L’operazione grafica del volume assume questa ratio come traccia da condurre alle estreme conseguenze. La disposizione del verso nello spazio, il nero su bianco, si dilata in un’occupazione che ricorda il fumo – la legge per cui una tensione eterodeterminata porta l’oggetto a scomparire del tutto. Scrive: «Noi non siamo qui / questo è il nulla / e lui è con noi». Non occupazione, quindi, ma abitazione dello spazio della pagina. Perorazione di una causa a cui l’Io aderisce solo perché spinto dalla realtà delle cose – quella stessa, si è detto, dello svuotamento.
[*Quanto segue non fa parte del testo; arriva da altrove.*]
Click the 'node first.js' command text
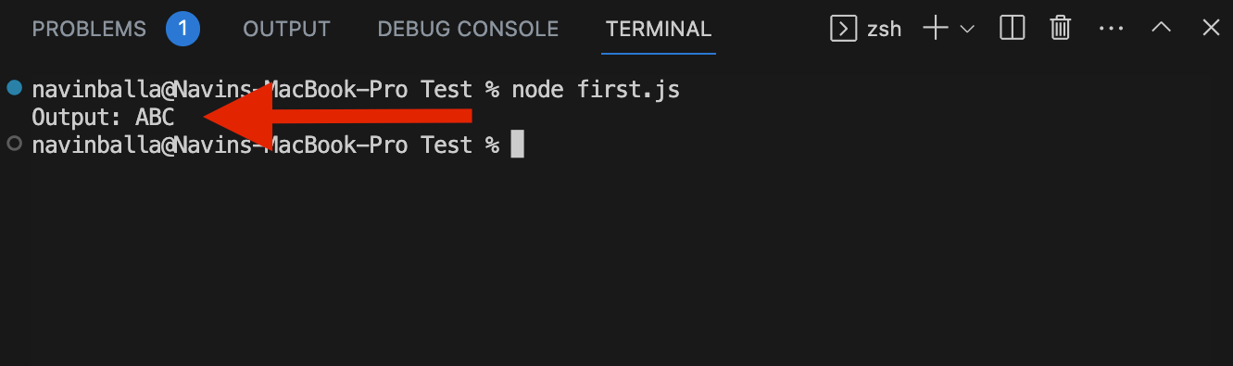Viewport: 1233px width, 366px height. pos(596,90)
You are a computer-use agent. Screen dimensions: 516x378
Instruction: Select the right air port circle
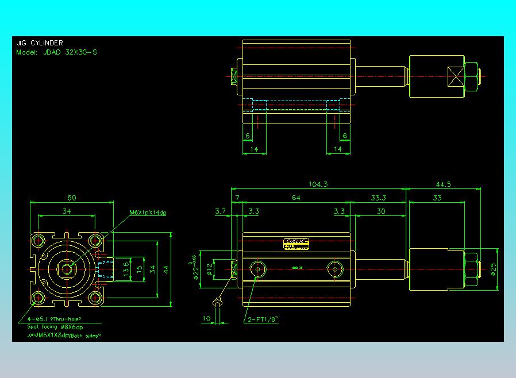click(335, 269)
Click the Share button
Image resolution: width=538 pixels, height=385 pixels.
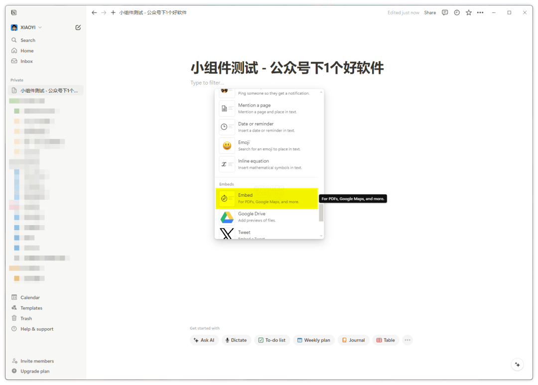click(x=430, y=12)
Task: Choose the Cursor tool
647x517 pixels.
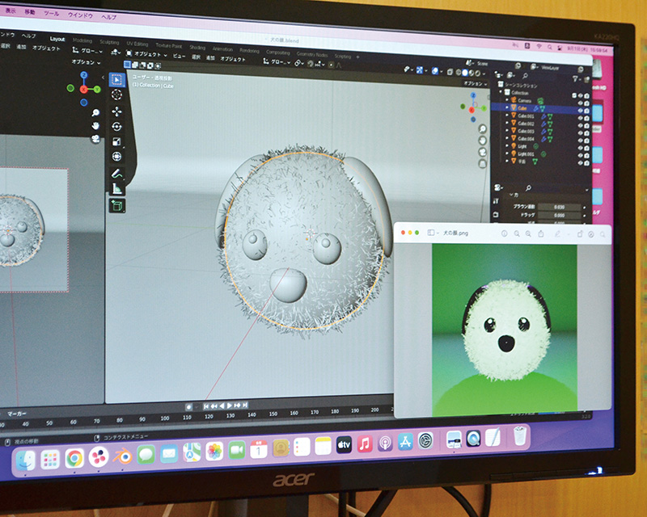Action: tap(116, 95)
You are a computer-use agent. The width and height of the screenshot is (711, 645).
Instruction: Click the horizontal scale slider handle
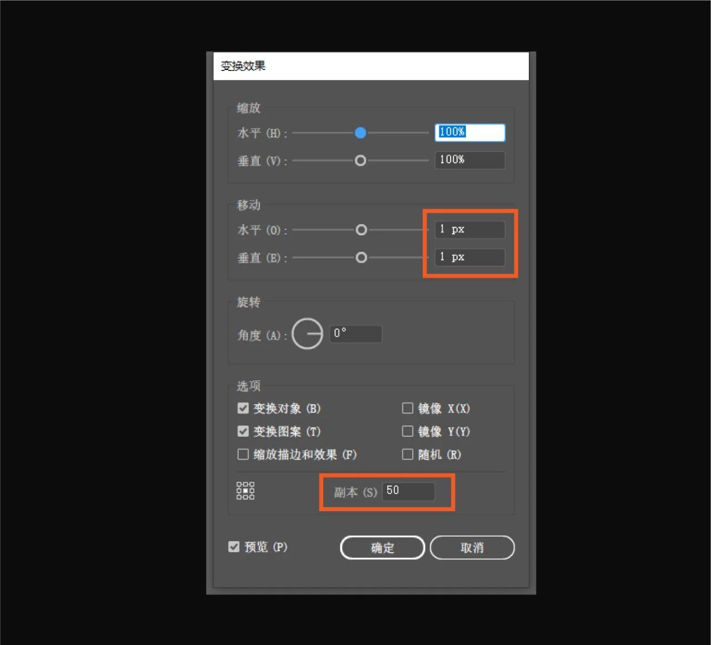(x=360, y=133)
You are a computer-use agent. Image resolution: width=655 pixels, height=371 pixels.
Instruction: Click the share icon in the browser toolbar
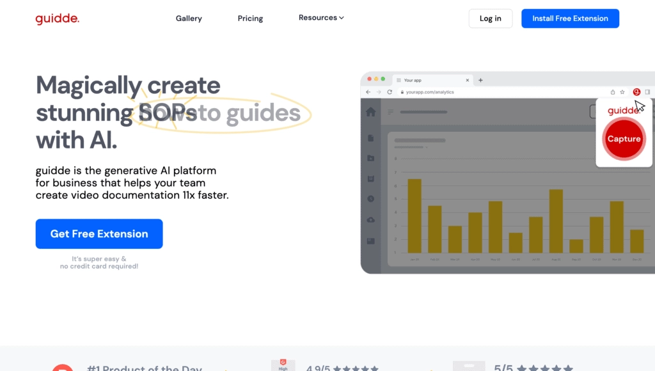click(613, 91)
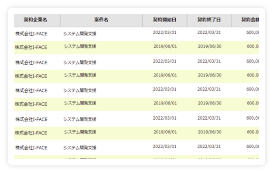Click end date 2022/03/31 in the first row
Viewport: 273px width, 173px height.
(x=209, y=33)
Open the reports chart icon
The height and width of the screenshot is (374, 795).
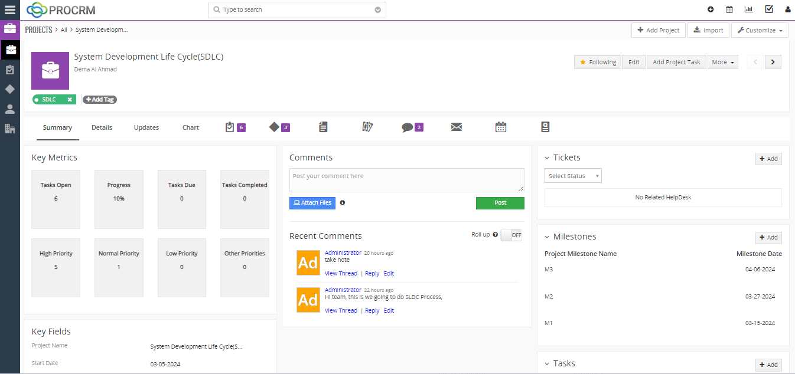(748, 9)
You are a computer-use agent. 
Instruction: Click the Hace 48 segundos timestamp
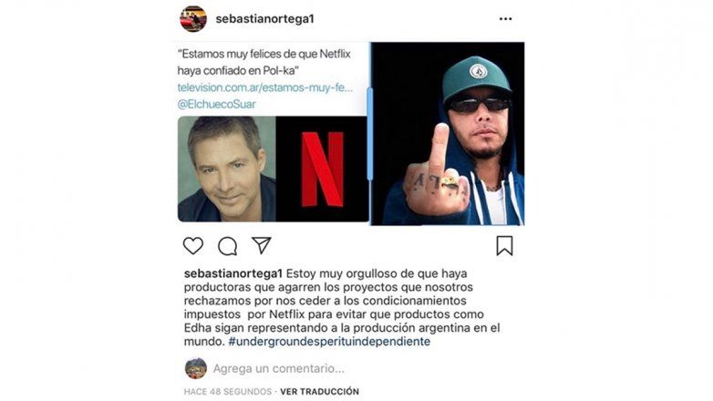tap(228, 392)
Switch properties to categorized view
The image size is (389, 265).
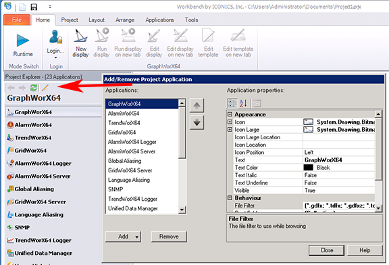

In questo, il suo lavoro appare in linea con l’ultimo Spiralis Aurea di Stefano Pilia – raccolta di composizioni post-minimaliste unite dal fil rouge di un declinare a spirale, continuo, verso il silenzio. Come Pilia (oltre alla scelta semantica arcaica per il titolo), Massaroni orizzonta la prospettiva del suo discorso come una discesa, un’assunzione progressiva di stanchezza.

 

Startus termina,

ha versato l’ADDIO e inciso la lacrima sulla caverna.

 

Tieni fratello,

vediamo che cosa possiamo costruirci attorno.

 

 

L’effetto di spegnimento progressivo è testimoniato anche dal tradimento dell’aspettativa di un Indice, di una legenda che aiuti a stabilire le coordinate interne dell’opera. Niente di tutto ciò – al suo posto, l’autore posiziona un apparato di note. Ancora, si ha la sensazione di incontrare un intento d’irrisoluzione: la possibilità di leggere l’opera (l’oggetto-libro) secondo i parametri di un sistema chiuso è venuta meno. Nessun desiderio di raccogliere i frammenti in un discorso unico. Al massimo, se la curiosità permane, possiamo maneggiarne i frammenti – gli stessi che Massaroni sparge, assecondando una ragione grafica, sulla pagina.

 

Orientando l’analisi sul piano della cultura letteraria, viene spontaneo pensare che se fosse stato pubblicato cento anni fa, questo libro, lo avrebbe scritto un flâneur. Avremmo letto Startus come una peregrinazione descrittiva – un attraversamento del rapporto con l’esterno in declino. Oggi, invece, assumendo una qualità tipicamente contemporanea, questo libro si determina come sforzo di ricerca non solo rivolto a una lingua (già raggiunta) ma a una voce. Prendendo in prestito le parole di Nancy, il poeta è infatti qui «come se fosse egli stesso – il suo essere o la sua soggettività – l’espansione improvvisa di una camera d’eco». Un grido la cui disperazione rifiuta il limite novecentesco dello sconforto, del punto di non ritorno, pur abbracciandone la memoria come componente strutturale. Per l’autore, il ricordo culturale è infatti malta, mattoni, tubi di plastica che sostituiscono il rame. Complessità materiale che non tace ma «giudica», imponendo il proprio peso specifico senza più ragione di significato: « Si chiedeva se fosse il momento / Del piano, del resto oscurato del ritratto, / Se dovesse restare nel posto, // Altrove o altrove». Come a voler ribadire la propria traiettoria di compromissione – ancora, in linea con il modus compositivo di Pilia – l’autore moltiplica le occorrenze del suo discorso: dove finisce il privato, dove viene meno la capacità dell’Io di riconoscersi vivo, lì si colloca l’opera. Lì, ancora, in quell’alterità non completamente scissa dal dentro di sé, prende corso il descriversi.